• _Problem description_:
Please set down, exactly, the line with "Manage My Auctions (489, 2465)" and all lines that follow it through the end of the records below.

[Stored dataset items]

▼▼▼

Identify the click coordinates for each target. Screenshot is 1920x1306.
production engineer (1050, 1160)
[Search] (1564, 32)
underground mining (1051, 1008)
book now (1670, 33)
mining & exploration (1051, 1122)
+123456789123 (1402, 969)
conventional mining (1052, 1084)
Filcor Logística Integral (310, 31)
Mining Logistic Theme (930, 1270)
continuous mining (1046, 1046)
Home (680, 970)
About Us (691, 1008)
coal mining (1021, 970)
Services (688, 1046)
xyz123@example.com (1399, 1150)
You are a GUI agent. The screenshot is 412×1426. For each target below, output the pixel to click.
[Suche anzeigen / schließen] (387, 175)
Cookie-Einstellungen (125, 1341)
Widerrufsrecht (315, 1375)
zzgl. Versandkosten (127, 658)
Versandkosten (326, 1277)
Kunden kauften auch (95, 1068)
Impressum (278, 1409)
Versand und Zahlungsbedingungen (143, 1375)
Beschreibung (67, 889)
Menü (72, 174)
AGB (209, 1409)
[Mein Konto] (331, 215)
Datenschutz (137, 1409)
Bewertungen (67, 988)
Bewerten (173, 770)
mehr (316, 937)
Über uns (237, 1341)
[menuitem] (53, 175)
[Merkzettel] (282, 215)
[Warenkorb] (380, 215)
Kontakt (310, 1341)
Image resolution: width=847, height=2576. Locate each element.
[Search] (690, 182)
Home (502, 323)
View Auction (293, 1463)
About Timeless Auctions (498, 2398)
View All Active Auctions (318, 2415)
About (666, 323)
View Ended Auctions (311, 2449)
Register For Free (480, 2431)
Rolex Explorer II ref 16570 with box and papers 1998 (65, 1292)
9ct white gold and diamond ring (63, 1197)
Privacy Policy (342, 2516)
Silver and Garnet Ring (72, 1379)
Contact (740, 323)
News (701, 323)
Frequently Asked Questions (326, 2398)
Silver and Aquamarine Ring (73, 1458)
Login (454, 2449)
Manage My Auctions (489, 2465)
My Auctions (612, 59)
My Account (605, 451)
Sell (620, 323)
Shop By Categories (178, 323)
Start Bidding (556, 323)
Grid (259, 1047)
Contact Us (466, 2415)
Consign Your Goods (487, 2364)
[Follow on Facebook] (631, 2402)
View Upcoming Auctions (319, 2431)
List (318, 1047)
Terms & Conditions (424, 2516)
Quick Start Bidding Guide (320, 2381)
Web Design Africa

▲▲▲

• _Reply to the task_:
Manage My Auctions (489, 2465)
My Auctions (612, 59)
My Account (605, 451)
Sell (620, 323)
Shop By Categories (178, 323)
Start Bidding (556, 323)
Grid (259, 1047)
Contact Us (466, 2415)
Consign Your Goods (487, 2364)
[Follow on Facebook] (631, 2402)
View Upcoming Auctions (319, 2431)
List (318, 1047)
Terms & Conditions (424, 2516)
Quick Start Bidding Guide (320, 2381)
Web Design Africa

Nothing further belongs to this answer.